Des étudiants protestent dans les rues de Montréal (Canada), le 24 mai 2012.
Des étudiants protestent dans les rues de Montréal (Canada), le 24 mai 2012. (ROGERIO BARBOSA / AFP)

Le Premier ministre québécois tente de reprendre le dialogue avec les étudiants. Jean Charest a proposé jeudi 24 mai la tenue d'une rencontre après trois mois de manifestations dans un climat électrique. Le chef du gouvernement a également annoncé le remplacement de son directeur de cabinet.

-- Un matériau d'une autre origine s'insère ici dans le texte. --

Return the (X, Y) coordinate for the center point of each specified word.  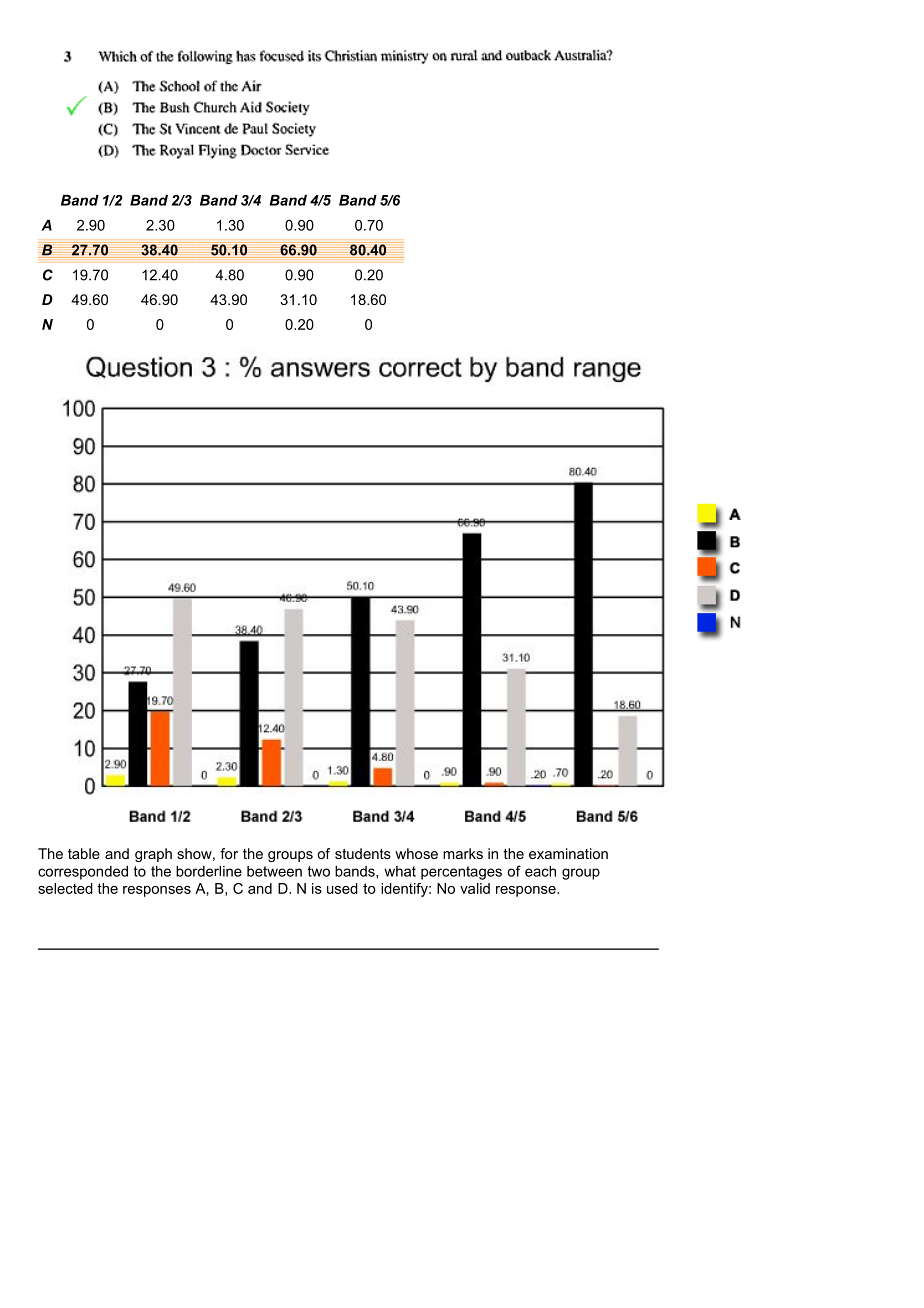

Selon Gabriel Nadeau-Dubois, le président du syndicat étudiant Classe (Coalition large de l'association pour une solidarité syndicale étudiante), leader du mouvement de protestation, le gouvernement s'est engagé à rencontrer prochainement les associations étudiantes. Celles-ci soutiennent et encadrent les près de 155 000 étudiants québécois en grève illimitée pour protester contre la hausse des frais de scolarité.

Un changement de stratégie pour le gouvernement ?

Le gouvernement, lassé par des manifestations qui ont parfois dégénéré entre étudiants et forces de l'ordre, a adopté la semaine dernière une loi limitant le droit de manifester. Mais elle a eu l'effet inverse de celui escompté : révoltés par ce qu'ils ont pris comme une volonté d'étouffer leur mouvement, les étudiants ont manifesté de plus belle, et des débordements ont été constatés.

A Montréal, la police a arrêté 518 personnes dans la nuit de mercredi à jeudi. Quelque 176 autres ont été arrêtées à Québec, la capitale de la province.